In this study, we found that intramedullary nailing of the femur triggered an inflammatory response characterized by a selective increase in IL-6 in plasma, and significantly elevated levels of C3a, TCC, TNF, IL-1β, IL-6 or IL-10 in lung and heart tissue, compared to sham. Thus, intramedullary nailing appeared to elicit an inflammatory response that was hardly detected in plasma samples, where local tissue inflammation was not reflected. Consequently, isolated measurement of these inflammatory markers in plasma may underestimate the whole-body inflammatory response offset by bone marrow emboli. Notably, the intramedullary nailing with release of bone marrow emboli triggered a local inflammatory response that was comparable in intensity to that observed in cases of polytrauma (21), venous air embolism (16) and sepsis (22).

Intravenous injection of bone marrow resulted in increased TAT after 30 minutes and increased plasma IL-6 after 300 minutes, indicating that bone marrow constituents may elicit potent procoagulant and prothrombotic effects (23). The increase in IL-6 was only 5-fold compared to a 21-fold increase in intramedullary reamed pigs, a difference that may be explained by different experimental conditions in the two groups, e.g. that aspirated bone marrow is qualitatively and quantitatively distinct from that released during intramedullary nailing of the femur.

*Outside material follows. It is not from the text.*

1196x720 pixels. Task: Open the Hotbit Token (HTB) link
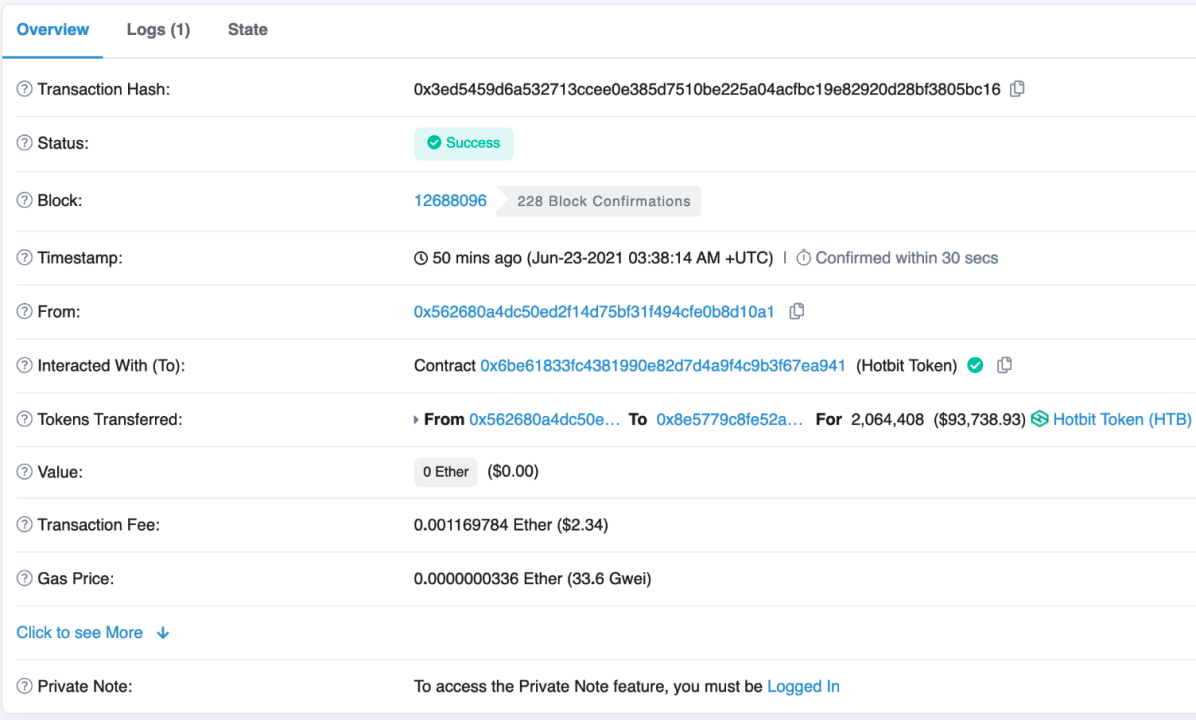click(1122, 420)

After trauma or surgery, plasma IL-6 increases one hour post-event and reaches its peak approximately six hours later, though it can continue to increase in severe clinical courses (24, 25). Similarly, in our study, we observed increasing IL-6 levels, with the highest levels approximately 5 hours after surgery or bone marrow injection. IL-6 has a longer half-life in plasma than other cytokines like IL-1β and TNF, making it both a marker for and a mediator of inflammation (26). Whether IL-6 acts as a pro- or anti-inflammatory cytokine depends on the overall immune response (15, 27, 28). It may elicit proinflammatory effects by inducing acute-phase proteins in the liver, maturing B-cells, increasing the production of other pro-inflammatory cytokines, and amplifying local innate immune responses (29).

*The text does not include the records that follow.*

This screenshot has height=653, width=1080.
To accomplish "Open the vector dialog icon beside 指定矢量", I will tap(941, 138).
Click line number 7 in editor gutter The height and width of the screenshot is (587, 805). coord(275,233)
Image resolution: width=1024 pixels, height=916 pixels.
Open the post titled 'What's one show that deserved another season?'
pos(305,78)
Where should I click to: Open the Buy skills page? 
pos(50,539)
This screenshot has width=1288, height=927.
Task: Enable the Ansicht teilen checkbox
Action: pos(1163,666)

Damage-associated molecular patterns induce the production of IL-6 through several mechanisms, including involvement of the complement system (30). IL-6 plays a role in normal homeostasis and cell differentiation and is produced not only by stimulated macrophages and monocytes but also by bone marrow-derived mesenchymal cells, endothelial cells, and fibroblasts (15). Therefore, both tissue damage in itself and bone marrow release can contribute to elevated IL-6 levels, as certain bone marrow cells produce IL-6 locally in the marrow under normal conditions (1, 2). We found that bone marrow alone released high levels of IL-6 as compared to normal blood when incubated in vitro. Bone marrow derived cells are known to contain IL-6, among other cytokines, in humans (31) and pigs (32). When this marrow embolizes to tissues including the heart and lungs, it can be assumed that it contributes to tissue inflammation, which is in accordance with our findings of increased complement activation and cytokines, particularly in the lungs.

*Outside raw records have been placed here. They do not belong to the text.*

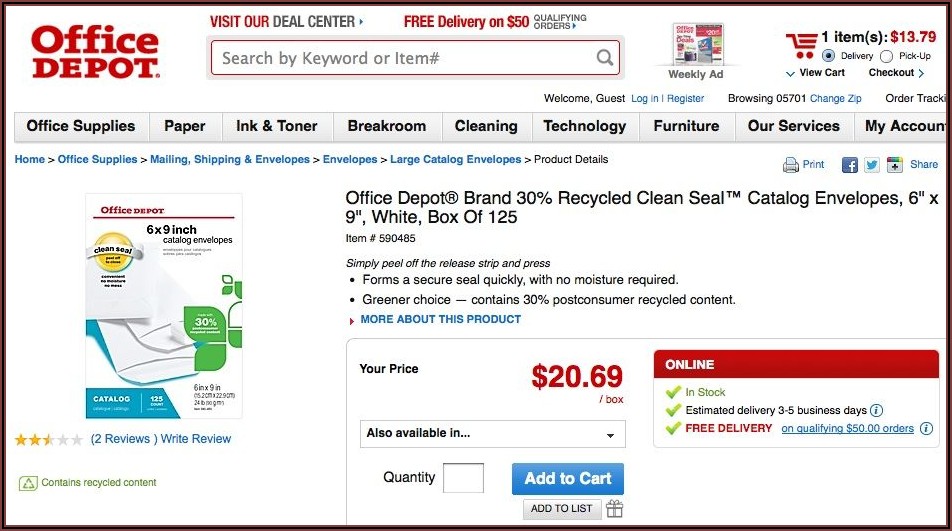Viewport: 952px width, 531px height.
Task: Select the Pick-Up radio button
Action: tap(887, 57)
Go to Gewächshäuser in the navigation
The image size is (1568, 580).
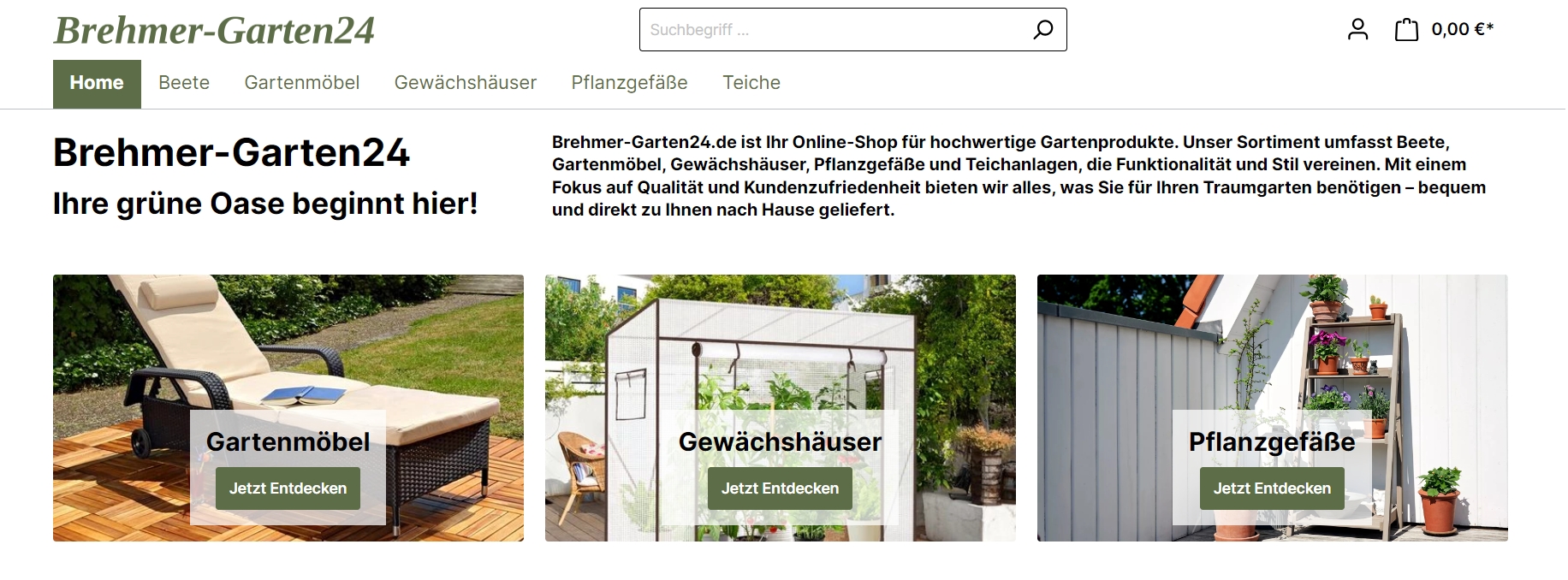point(466,83)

Only more extensive orthopedic surgery including femoral nailing significantly increases plasma IL-6, and IL-6 is further elevated if the surgery is performed in multi-trauma patients (33, 34). This can be explained by the fact that both tissue damage itself and bone marrow alone have the potential to increase IL-6 in plasma. Therefore, injuries or procedures causing both greater tissue damage and bone marrow embolism may increase IL-6. As IL-6 seems to become harmful at high plasma concentrations, it may be prudent to perform major surgery only after the initial inflammatory response induced by the primary injury has subsided, whenever clinically possible (35, 36). Delaying definitive surgery has been shown to improve outcome and reduce IL-6 (37–39). Other measures following orthopedic trauma – such as treatment with corticosteroids (40) or technical, intraoperative measures (41), have theoretical but still clinically unproven ameliorating effects.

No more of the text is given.